Rummage through my Tool Box, anytime, on or off the dance floor. Ask questions. Try new stuff. Break my Boxes. Please!


No matter how big or small your Tool Box, share it with me. There is something in it that I’ve never experienced. I swear, there are dance tools that were invented for a particular note in a particular song. I’d love to have that tool, for that note in the future.



In 2024, my "Treasure Hunt" model has been involving into a different, but closely linked model:


Just 2 Little Things


The concept is this: Try, in every single dance, to give your partner something nice, and be open ​for and looking to get some gift back from them.


The "gift exchange" piece of that is powerful in coming together as partners, working together, ​as equals on the dance floor.


The "something" can be a wide variety of things:


Something I do / or know / or think, that you might not know about.

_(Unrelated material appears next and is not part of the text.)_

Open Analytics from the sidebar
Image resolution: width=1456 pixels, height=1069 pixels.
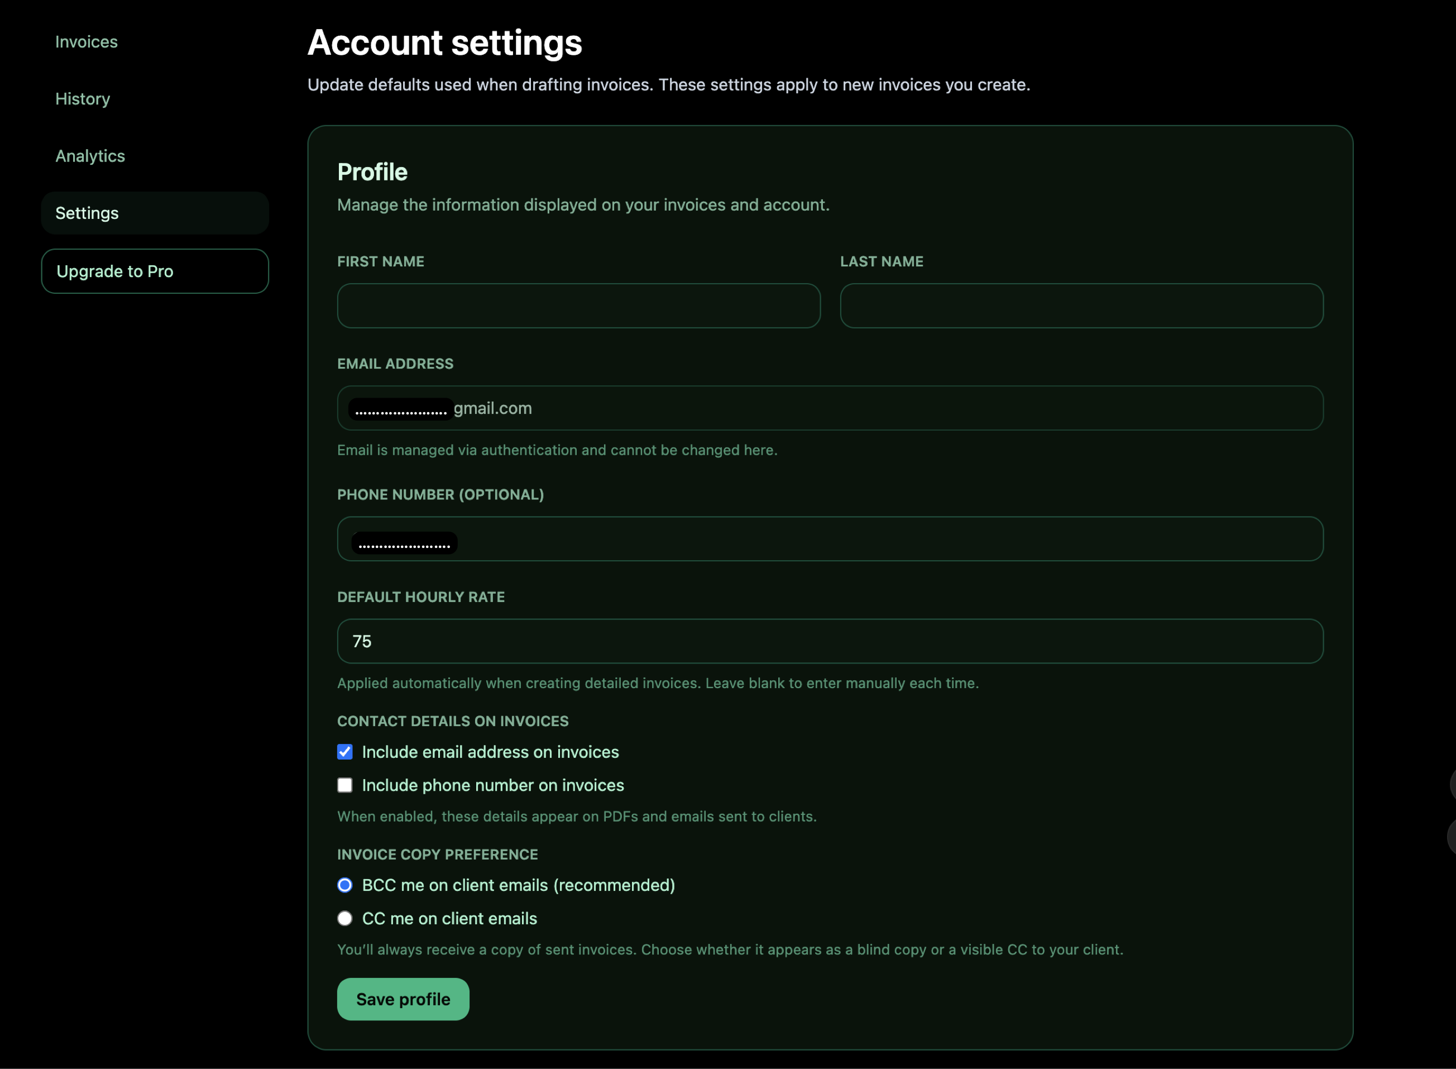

Recognizing that every partner knows stuff about dancing that you do not. It very carefully avoids ​"I know more than you and you should do..."., instead replacing it with "this is an idea for you to ​consider", in the context of TRADING dance ideas and growing togethe​r​.


It does not have to be verbal. We're dancing! The communication and connection in dance ​is often far better and clear and subtle than words. Use i​t​!


The "something" can also just be a great compliment, in the form ​of

a smil​e,

or noting something cool your partner has just do​ne

Or asking about something they just d​i​d


The dance floor is a fearsome place.... We all need affirmation. If BOTH partners are trying the​ir best to give it, connection magic happen​s​.